Les normes ESRS n’imposent aucune méthode spécifique pour conduire une analyse de double matérialité. En effet, une approche unique ne saurait convenir à toutes les entreprises, en raison des variations importantes liées à leurs secteurs d’activité, leurs structures organisationnelles, leurs zones géographiques d’exploitation et la complexité de leurs chaînes d’approvisionnement.

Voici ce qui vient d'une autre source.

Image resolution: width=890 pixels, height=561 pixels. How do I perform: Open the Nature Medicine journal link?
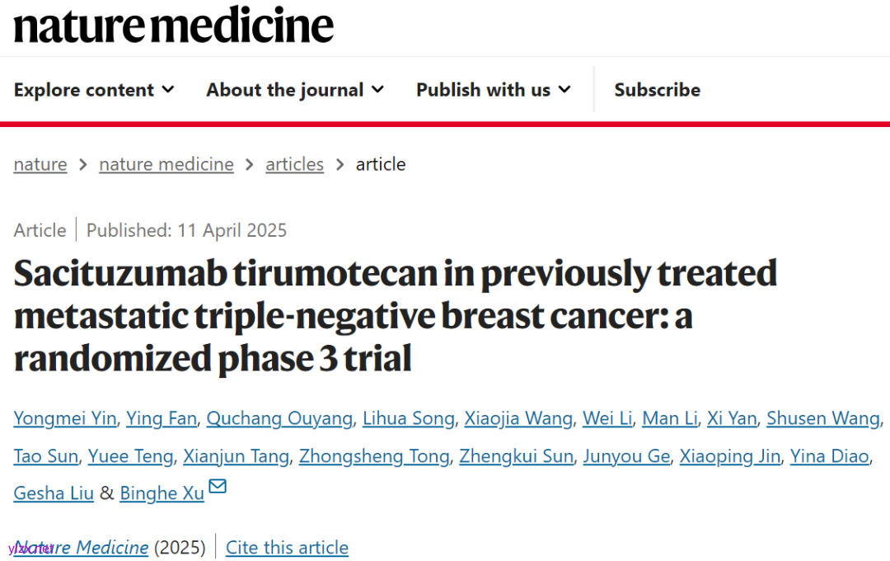pyautogui.click(x=82, y=548)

On peut toutefois dégager trois grandes étapes nécessaires pour y parvenir : comprendre le contexte, identifier les enjeux ESG et sélectionner les enjeux ESG matériels.

1. Comprendre le contexte

La première étape consiste à bien comprendre le contexte dans lequel évolue l’entreprise. Cela inclut l'examen des enjeux environnementaux, sociaux et de gouvernance (ESG) spécifiques à son secteur d'activité, ainsi que les attentes des parties prenantes internes et externes. Pour cette étape, il peut être utile de se référer à des normes reconnues, comme les objectifs de développement durable (ODD) de l'ONU, les lignes directrices de la GRI, ou les standards ESRS.

L'objectif est de bien saisir les impacts, risques et opportunités liés à la durabilité, tant pour l’entreprise que pour la société. Cette compréhension permettra de structurer l'analyse de double matérialité et de poser les bases pour identifier les enjeux les plus pertinents.

2. Identifier la liste des enjeux ESG

Une fois le contexte établi, il s'agit de dresser une liste exhaustive des enjeux ESG potentiellement pertinents pour l'entreprise. Cette liste doit inclure les risques et impacts environnementaux (émissions de CO₂, utilisation des ressources, biodiversité), sociaux (conditions de travail, droits de l’homme), et de gouvernance (transparence, éthique des affaires).

Cette étape implique d’étudier comment ces enjeux peuvent affecter l’entreprise (matérialité financière) et comment les activités de l’entreprise influencent ces mêmes enjeux (matérialité d'impact). La consultation des parties prenantes est également cruciale ici pour obtenir une vision complète et enrichie des enjeux perçus comme importants par les clients, employés, investisseurs et autres acteurs concernés.

3. Sélectionner les enjeux ESG matériels

Une fois les enjeux ESG identifiés, l’étape suivante est de sélectionner ceux qui sont les plus matériels pour l’entreprise. Cette sélection doit prendre en compte :

L'importance des impacts sur l'environnement et la société : Les enjeux ayant un fort impact négatif ou positif sur l'environnement ou la société sont à prioriser dans le cadre de la matérialité d'impact.

L'importance des enjeux pour la performance financière : Les enjeux qui présentent un risque ou une opportunité financière significative pour l'entreprise sont prioritaires dans le cadre de la matérialité financière.

Pour visualiser cette sélection, de nombreuses entreprises utilisent une matrice de double matérialité. Cette matrice place les enjeux sur un graphique en fonction de leur importance pour la société et pour les performances financières de l’entreprise. Elle permet ainsi de mettre en évidence les priorités ESG et de les intégrer dans la stratégie de durabilité.


Conclusion

L’analyse de double matérialité est devenue une exigence incontournable pour les entreprises européennes sous la CSRD. Elle permet d’aller au-delà du simple reporting financier en intégrant les impacts de durabilité dans une perspective globale et en répondant aux attentes croissantes en matière de transparence et de responsabilité. En appliquant cette approche, les entreprises renforcent leur crédibilité, anticipent les risques et opportunités liés aux enjeux ESG, et contribuent à une économie plus durable.

L'intégration de la double matérialité dans la stratégie de l’entreprise nécessite des efforts, mais elle offre également l'opportunité de créer de la valeur et de se positionner en tant qu’acteur responsable dans le paysage économique européen.